* Activity A
Retype the passage of the GM insect article between "Genetically modified insects could" and "and pest issues.", inclusive.
* Activity B
In the GM insect article, who chairs the Lords committee?
* Activity C
Carry on the GM insect article from the point where it stops.

* Extract to read
Genetically modified insects could be Britain’s answer to pest issues, if the recommendation from the House of Lords moves forward. Their recommendation is to carry out a field test, in which genetically modified insects would be studied to determine whether or not they can combat against disease and pest issues.
Some of these insects would include the diamondback moth, spotted wing drosophila, and an Asian fruit fly. With only one GM technology ready to approach commercialization, the UK is ready to see how it works in use.
This particular method would use a “gene drive” in order to spread a certain characteristic. This could include preventing the spread of malaria or something similar, for example.
Lord Selborne, who chairs the Lords committee, said, “GM insect technologies have the potential not only to save countless lives worldwide but also to generate significant economic benefits for the UK, where we are an acknowledged world leader. But the development of GM insect technologies has come to a screeching halt because the EU regulatory system is woefully inadequate.”
The committee also added that the U.K. government “has a moral duty to test the potential of this technology, for the long-term benefit of those countries where diseases like dengue and malaria are indiscriminate killers. So as a first step towards that goal, we urge the government to initiate field trials to put not only the science but, crucially, the regulations to the test.”

[Stored data]

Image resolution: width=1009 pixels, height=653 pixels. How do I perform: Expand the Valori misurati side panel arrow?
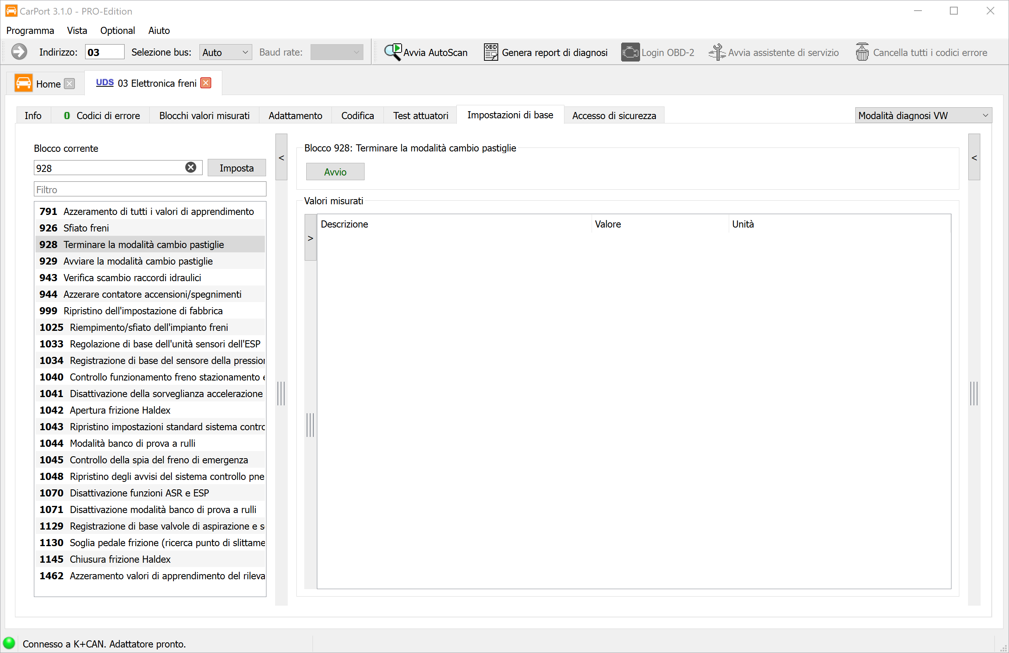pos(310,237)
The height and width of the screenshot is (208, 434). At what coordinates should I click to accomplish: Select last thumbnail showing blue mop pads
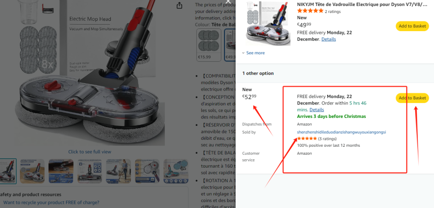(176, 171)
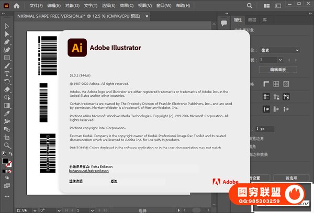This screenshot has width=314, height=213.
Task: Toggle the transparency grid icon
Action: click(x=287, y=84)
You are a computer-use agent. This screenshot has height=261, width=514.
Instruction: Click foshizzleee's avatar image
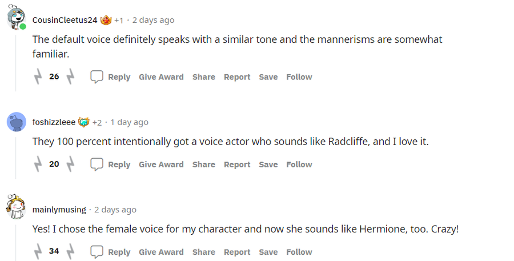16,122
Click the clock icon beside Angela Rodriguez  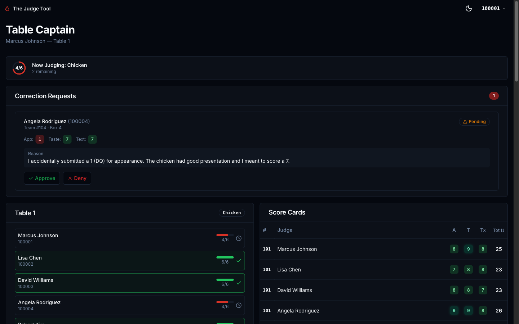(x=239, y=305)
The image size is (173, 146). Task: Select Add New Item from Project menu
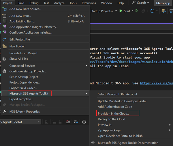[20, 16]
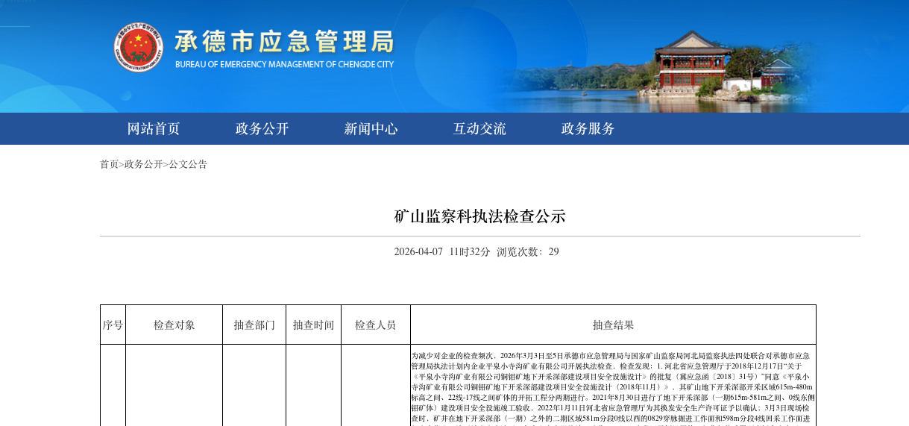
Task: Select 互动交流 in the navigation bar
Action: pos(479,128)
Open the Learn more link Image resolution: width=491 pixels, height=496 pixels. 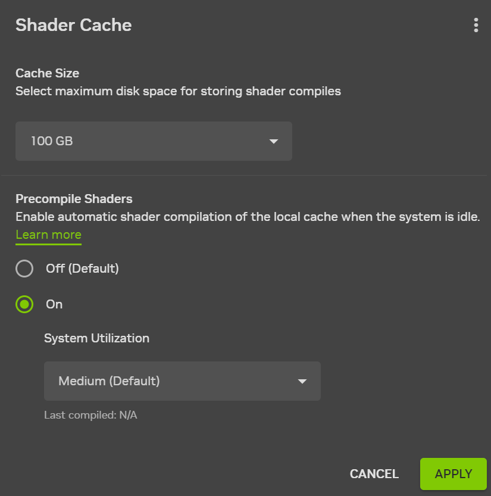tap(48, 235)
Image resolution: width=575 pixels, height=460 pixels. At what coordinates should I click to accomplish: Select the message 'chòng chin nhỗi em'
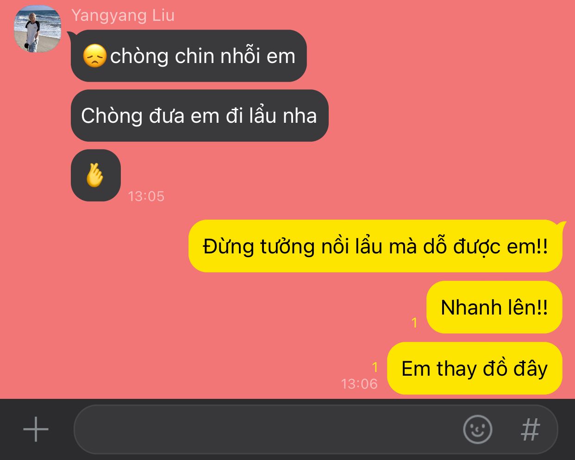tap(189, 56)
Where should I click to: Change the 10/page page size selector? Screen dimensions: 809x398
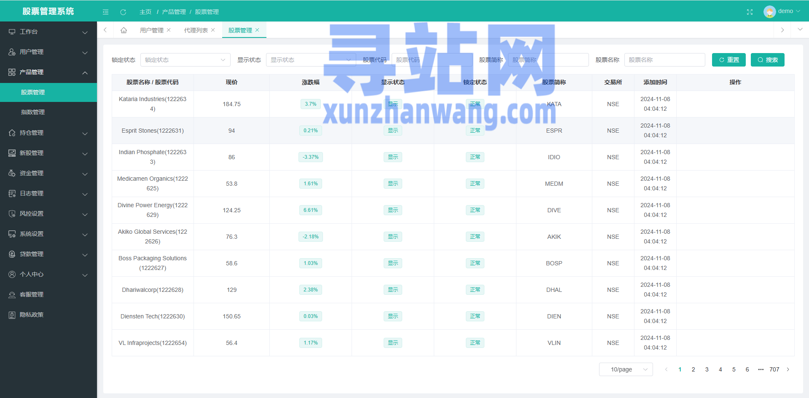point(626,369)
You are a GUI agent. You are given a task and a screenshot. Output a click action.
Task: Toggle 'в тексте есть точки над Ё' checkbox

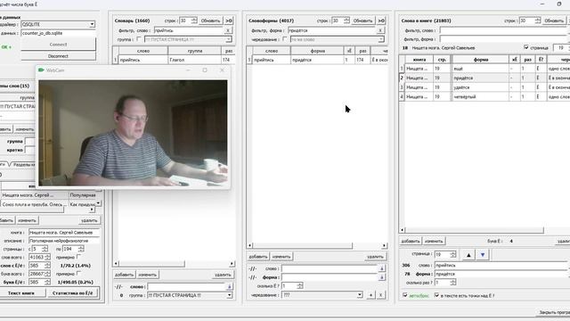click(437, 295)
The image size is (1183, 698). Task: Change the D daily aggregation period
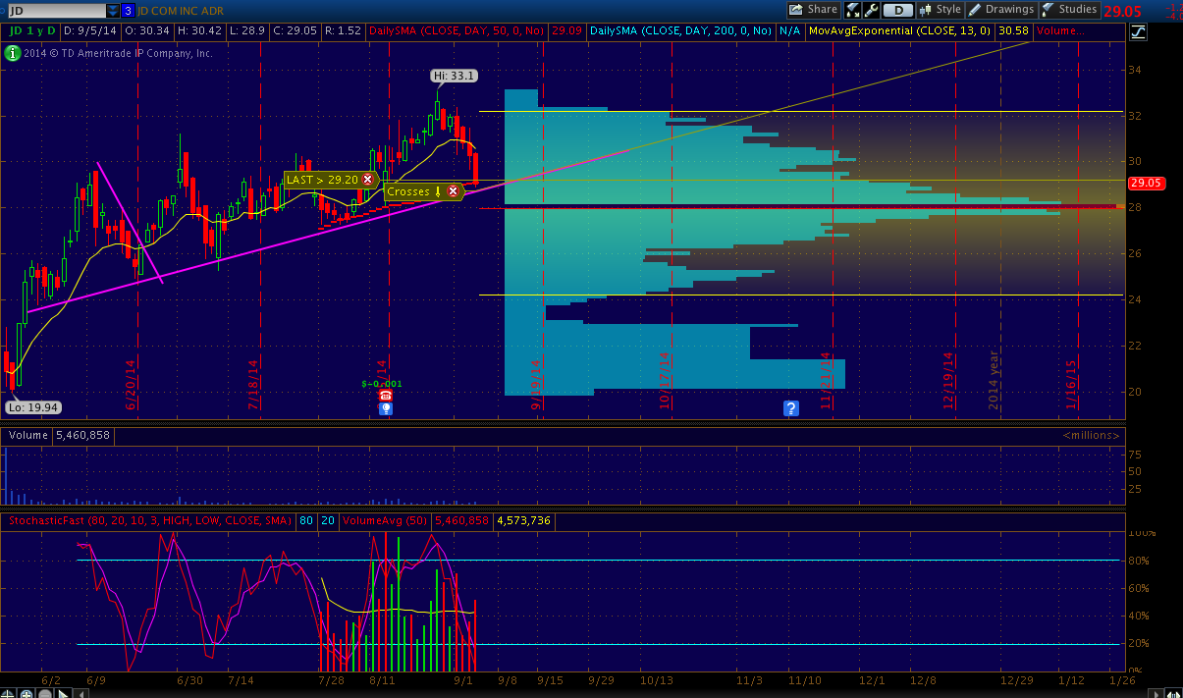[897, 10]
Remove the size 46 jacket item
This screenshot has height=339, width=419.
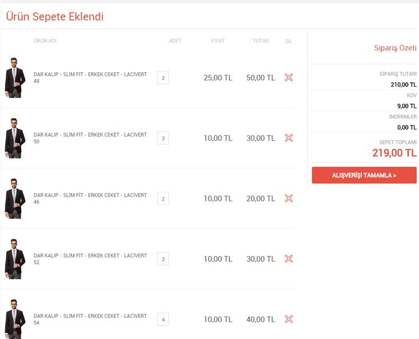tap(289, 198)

* Answer A
Genetically modified insects could be Britain’s answer to pest issues, if the recommendation from the House of Lords moves forward. Their recommendation is to carry out a field test, in which genetically modified insects would be studied to determine whether or not they can combat against disease and pest issues.

* Answer B
Lord Selborne

* Answer C
This test will focus primarily on using insects against pest problems, rather than disease for now.
Camilla Beech, Oxitec head of regulation, welcomed the Lords report as “a potent symbol of the U.K.’s leadership in this field. If we have a solution that makes sense for the evaluation proposed by the government, we would like to participate in UK trials.”
Others are on the other side of the equation, calling the Lords out for being ahead of the times. Helen Wallace, for example, is the director of the pressure group GeneWatch U.K.
“The Lords’ conclusions are simply nonsense as no effective GM insect technologies yet exist,” she said. “Only one company, Oxitec, has GM insects it claims are ready for the market, and the female offspring of its GM agricultural pests die as larvae in the crop. This poses serious problems for farmers because the GM larvae will damage and contaminate the crop, making it unfit for human consumption.”